* [Exercise aim] In the records below, take everything from the line with "Where should I click to: Open" down to the line with "pos(433,420)" and write those lines out again with "LOG IN" swapped for "SIGN IN", keeping the rest unchanged.

Saved entries
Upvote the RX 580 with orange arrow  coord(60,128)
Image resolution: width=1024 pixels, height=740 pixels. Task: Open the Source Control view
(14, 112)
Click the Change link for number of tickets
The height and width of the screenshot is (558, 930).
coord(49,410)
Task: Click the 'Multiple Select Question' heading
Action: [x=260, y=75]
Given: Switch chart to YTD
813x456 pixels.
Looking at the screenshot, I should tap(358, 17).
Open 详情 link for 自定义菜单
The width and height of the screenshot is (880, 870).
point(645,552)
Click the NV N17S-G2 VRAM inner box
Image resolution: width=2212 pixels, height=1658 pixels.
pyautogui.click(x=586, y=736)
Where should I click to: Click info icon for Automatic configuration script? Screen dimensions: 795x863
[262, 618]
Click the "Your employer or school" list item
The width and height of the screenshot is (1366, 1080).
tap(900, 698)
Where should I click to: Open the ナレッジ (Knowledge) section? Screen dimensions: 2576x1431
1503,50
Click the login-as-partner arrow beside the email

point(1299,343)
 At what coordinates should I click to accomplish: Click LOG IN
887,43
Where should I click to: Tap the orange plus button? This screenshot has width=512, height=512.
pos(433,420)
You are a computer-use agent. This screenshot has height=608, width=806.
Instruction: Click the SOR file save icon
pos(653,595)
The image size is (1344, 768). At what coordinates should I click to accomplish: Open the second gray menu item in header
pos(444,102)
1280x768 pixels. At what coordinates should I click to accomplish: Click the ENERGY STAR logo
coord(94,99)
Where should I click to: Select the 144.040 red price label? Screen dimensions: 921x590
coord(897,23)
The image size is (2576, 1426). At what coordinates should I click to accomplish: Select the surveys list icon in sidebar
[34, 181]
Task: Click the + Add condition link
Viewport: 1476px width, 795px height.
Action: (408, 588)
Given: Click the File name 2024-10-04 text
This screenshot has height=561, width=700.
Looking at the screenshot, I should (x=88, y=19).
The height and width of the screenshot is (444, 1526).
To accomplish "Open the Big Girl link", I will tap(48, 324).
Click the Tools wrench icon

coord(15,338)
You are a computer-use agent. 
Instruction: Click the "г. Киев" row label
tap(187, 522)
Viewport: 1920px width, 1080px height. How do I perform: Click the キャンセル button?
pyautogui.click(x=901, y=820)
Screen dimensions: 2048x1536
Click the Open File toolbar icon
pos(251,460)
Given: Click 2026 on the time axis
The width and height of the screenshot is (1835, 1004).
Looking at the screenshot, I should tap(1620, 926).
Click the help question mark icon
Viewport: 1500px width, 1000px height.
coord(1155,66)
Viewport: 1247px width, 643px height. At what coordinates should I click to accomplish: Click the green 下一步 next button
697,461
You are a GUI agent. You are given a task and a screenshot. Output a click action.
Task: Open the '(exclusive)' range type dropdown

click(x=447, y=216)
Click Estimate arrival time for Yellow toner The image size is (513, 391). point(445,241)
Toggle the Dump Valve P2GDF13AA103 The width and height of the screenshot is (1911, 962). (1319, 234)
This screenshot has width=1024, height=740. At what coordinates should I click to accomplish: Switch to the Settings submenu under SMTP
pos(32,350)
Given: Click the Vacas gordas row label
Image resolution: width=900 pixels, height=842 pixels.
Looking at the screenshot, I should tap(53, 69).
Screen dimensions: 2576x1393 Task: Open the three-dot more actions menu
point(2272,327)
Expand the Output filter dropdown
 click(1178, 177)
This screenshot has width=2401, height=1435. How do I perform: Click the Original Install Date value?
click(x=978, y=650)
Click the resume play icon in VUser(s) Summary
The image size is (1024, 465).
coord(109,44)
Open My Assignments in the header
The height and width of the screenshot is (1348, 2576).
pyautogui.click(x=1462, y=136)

* [Complete answer]
Where should I click to: Open the ナレッジ (Knowledge) section? Screen dimensions: 2576x1431
1503,50
Click the login-as-partner arrow beside the email

point(1299,343)
 At what coordinates should I click to accomplish: Click SIGN IN
887,43
Where should I click to: Tap the orange plus button? This screenshot has width=512, height=512.
pos(433,420)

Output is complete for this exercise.